## [What you will do]
Beginning at the first line of the data, print each line exactly, stopping after the line that contains "Task: Check the tagtest journey checkbox".
# # # # # # #
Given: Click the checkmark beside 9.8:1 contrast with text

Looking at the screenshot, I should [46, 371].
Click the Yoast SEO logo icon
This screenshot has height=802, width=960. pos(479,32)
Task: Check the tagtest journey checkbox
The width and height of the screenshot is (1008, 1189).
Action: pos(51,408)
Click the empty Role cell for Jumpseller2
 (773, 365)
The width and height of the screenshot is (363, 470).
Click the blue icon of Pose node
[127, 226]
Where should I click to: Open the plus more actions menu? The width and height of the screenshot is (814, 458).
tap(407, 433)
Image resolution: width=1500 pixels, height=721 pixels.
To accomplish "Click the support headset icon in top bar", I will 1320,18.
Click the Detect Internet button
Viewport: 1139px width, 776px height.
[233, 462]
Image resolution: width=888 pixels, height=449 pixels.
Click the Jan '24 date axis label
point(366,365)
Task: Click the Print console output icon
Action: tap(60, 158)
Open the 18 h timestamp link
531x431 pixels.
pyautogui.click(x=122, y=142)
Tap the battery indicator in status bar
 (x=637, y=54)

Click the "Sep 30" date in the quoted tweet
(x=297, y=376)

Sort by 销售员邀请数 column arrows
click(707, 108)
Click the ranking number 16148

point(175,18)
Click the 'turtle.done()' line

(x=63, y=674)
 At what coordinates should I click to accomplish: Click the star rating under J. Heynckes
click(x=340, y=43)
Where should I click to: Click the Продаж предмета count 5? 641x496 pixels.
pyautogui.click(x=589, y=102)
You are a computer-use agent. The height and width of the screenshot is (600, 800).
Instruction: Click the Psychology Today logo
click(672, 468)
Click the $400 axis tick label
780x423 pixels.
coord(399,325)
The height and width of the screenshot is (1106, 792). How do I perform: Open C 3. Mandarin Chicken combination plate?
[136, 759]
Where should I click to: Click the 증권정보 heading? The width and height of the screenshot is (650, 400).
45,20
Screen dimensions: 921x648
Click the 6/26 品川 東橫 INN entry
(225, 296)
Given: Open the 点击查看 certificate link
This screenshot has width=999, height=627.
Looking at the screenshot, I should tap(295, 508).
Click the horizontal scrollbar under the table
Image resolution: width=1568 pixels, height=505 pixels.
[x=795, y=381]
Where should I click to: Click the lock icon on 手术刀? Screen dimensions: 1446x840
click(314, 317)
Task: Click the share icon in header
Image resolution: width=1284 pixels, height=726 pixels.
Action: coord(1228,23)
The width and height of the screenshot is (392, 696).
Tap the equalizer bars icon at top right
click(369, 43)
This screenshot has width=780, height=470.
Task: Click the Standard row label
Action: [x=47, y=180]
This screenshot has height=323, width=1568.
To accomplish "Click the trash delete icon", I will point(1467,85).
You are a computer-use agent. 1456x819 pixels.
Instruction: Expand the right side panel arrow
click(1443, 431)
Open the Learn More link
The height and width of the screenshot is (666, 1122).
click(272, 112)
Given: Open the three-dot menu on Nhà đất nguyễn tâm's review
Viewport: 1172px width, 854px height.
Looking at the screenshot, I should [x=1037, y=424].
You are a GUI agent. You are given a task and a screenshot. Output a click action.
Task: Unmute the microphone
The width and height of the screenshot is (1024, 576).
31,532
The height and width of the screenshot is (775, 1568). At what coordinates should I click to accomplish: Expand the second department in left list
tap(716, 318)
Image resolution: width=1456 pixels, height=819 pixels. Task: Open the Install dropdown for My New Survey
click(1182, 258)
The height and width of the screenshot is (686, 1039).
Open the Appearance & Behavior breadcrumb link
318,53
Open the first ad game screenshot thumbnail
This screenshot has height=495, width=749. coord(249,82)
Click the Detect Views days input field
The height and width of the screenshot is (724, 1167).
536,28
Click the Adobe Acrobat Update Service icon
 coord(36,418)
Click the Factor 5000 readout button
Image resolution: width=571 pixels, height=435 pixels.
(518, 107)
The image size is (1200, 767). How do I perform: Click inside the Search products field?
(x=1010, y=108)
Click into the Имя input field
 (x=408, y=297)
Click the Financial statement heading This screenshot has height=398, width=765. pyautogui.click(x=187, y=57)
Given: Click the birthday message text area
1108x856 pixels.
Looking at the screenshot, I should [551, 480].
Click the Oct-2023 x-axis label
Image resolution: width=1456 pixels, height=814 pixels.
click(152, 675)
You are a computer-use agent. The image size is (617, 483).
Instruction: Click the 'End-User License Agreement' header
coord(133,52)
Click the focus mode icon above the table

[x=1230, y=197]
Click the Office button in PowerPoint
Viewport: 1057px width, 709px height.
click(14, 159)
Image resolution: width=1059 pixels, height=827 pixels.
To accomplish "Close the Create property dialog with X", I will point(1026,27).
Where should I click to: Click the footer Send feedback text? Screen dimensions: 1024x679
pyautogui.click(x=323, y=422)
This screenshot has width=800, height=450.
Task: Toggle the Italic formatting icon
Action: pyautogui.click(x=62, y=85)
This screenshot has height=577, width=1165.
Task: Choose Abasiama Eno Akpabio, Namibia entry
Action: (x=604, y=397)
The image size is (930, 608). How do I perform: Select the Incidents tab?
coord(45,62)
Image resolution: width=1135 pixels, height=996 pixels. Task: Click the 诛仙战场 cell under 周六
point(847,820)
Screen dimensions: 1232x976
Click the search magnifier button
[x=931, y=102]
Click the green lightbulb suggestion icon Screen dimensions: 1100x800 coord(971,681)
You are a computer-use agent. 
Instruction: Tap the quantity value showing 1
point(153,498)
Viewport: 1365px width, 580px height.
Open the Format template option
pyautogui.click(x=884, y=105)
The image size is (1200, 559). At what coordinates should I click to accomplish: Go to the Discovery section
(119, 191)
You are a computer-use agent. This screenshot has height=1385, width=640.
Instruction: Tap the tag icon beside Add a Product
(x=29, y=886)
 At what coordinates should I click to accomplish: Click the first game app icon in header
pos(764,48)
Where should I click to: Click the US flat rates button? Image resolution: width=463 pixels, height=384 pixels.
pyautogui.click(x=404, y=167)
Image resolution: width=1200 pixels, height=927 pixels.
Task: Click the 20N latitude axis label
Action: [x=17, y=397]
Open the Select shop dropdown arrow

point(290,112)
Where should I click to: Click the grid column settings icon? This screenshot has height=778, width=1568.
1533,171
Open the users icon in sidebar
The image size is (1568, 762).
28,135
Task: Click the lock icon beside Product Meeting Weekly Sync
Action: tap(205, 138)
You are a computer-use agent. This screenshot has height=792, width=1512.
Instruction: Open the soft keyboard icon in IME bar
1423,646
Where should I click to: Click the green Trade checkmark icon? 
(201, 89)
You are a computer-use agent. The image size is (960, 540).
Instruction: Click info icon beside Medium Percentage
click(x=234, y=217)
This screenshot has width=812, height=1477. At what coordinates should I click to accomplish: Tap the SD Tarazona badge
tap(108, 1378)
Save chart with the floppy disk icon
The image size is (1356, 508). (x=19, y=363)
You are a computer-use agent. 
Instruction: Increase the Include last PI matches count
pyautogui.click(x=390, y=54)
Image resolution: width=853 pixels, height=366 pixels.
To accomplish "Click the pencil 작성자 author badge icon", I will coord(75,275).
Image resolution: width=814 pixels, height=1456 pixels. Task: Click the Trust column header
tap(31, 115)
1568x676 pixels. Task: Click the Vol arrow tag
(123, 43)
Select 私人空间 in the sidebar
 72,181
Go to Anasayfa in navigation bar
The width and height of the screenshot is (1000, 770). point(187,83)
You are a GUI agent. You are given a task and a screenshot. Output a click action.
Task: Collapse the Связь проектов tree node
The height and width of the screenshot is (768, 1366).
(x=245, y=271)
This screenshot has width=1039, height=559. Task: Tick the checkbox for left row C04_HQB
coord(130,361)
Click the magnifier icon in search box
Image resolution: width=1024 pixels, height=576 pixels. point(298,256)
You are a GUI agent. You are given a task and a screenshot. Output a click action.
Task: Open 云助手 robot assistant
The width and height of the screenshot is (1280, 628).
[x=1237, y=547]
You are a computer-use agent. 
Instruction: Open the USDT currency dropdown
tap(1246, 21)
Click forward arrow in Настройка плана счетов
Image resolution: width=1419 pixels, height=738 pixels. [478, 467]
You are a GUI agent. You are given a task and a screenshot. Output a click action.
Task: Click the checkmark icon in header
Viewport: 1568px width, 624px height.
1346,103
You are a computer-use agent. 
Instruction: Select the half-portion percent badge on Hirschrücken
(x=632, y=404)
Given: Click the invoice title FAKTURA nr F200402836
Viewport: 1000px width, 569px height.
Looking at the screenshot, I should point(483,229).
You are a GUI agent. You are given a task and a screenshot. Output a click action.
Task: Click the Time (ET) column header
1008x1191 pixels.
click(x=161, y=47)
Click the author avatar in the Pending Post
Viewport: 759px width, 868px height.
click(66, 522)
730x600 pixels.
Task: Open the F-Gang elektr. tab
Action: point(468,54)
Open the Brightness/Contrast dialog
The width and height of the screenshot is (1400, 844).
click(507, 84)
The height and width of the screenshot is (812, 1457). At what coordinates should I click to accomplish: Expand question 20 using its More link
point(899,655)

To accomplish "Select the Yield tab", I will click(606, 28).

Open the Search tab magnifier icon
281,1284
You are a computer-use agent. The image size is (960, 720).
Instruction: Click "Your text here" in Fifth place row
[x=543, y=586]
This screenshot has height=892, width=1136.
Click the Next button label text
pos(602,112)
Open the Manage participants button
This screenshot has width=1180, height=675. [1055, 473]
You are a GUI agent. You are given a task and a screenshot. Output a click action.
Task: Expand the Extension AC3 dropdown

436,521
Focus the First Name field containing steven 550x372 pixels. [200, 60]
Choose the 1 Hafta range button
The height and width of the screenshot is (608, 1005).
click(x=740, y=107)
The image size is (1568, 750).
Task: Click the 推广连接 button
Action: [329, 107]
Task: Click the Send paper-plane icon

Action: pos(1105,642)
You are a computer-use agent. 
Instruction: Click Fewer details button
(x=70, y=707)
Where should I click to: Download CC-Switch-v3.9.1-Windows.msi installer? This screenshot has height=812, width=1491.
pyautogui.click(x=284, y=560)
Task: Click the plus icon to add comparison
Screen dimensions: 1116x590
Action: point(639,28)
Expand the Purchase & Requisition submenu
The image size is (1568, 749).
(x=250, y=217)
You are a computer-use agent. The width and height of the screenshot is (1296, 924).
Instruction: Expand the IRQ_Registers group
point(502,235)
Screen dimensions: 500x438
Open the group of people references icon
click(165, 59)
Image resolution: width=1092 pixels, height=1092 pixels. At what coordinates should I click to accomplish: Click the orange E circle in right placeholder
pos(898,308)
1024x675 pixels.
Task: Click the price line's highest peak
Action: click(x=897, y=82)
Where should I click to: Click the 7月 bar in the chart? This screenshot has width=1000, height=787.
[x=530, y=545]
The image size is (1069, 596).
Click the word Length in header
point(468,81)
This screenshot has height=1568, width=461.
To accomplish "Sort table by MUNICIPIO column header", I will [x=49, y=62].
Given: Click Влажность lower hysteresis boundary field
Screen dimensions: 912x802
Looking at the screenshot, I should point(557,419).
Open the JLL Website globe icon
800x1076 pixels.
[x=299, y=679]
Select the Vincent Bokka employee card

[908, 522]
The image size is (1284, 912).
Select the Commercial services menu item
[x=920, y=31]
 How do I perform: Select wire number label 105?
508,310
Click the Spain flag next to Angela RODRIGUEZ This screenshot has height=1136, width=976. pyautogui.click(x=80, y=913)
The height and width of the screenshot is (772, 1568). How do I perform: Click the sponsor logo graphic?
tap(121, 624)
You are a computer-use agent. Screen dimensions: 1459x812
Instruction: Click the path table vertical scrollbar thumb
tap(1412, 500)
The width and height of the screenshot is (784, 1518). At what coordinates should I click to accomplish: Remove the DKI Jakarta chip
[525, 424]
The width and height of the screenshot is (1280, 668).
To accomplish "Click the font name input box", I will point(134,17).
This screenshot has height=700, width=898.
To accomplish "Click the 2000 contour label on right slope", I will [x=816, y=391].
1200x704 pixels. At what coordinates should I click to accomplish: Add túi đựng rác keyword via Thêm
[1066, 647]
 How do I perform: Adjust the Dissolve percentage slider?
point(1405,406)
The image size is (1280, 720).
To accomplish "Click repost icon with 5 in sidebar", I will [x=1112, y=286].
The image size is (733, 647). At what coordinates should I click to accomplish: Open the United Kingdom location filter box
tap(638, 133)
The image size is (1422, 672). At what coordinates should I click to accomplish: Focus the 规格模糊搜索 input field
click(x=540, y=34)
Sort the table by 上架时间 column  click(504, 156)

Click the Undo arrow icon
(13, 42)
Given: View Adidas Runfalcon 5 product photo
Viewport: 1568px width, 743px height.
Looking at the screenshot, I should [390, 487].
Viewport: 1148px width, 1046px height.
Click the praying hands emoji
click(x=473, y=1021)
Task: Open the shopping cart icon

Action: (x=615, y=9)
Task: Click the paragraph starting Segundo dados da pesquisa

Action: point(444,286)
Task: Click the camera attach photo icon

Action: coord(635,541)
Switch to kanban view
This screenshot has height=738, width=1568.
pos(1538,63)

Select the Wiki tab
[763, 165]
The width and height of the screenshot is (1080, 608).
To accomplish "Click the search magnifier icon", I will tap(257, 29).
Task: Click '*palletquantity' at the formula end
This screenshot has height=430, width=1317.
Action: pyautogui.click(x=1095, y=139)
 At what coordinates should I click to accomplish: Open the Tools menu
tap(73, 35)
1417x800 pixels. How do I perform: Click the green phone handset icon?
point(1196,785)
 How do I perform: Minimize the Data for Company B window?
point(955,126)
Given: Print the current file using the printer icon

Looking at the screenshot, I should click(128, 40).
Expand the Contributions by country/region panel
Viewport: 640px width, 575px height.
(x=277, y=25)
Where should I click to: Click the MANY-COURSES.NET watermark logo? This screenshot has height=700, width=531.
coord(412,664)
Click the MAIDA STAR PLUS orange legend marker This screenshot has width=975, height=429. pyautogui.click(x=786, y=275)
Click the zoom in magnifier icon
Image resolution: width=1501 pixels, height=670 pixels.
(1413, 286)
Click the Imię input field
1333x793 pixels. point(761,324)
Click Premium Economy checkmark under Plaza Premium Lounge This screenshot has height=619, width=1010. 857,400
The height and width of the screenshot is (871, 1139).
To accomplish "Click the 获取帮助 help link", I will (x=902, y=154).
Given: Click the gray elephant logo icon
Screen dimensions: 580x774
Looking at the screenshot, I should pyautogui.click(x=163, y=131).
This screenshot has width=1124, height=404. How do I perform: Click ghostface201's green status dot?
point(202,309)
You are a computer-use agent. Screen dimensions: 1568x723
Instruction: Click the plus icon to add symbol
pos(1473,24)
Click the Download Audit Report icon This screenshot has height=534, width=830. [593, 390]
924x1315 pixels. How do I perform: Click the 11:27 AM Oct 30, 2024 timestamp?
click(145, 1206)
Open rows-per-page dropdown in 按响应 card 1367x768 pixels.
# # # # # # #
## [Response area]
Given: Click the checkmark beside 9.8:1 contrast with text

Looking at the screenshot, I should [46, 371].
Click the Yoast SEO logo icon
This screenshot has height=802, width=960. pos(479,32)
Task: Check the tagtest journey checkbox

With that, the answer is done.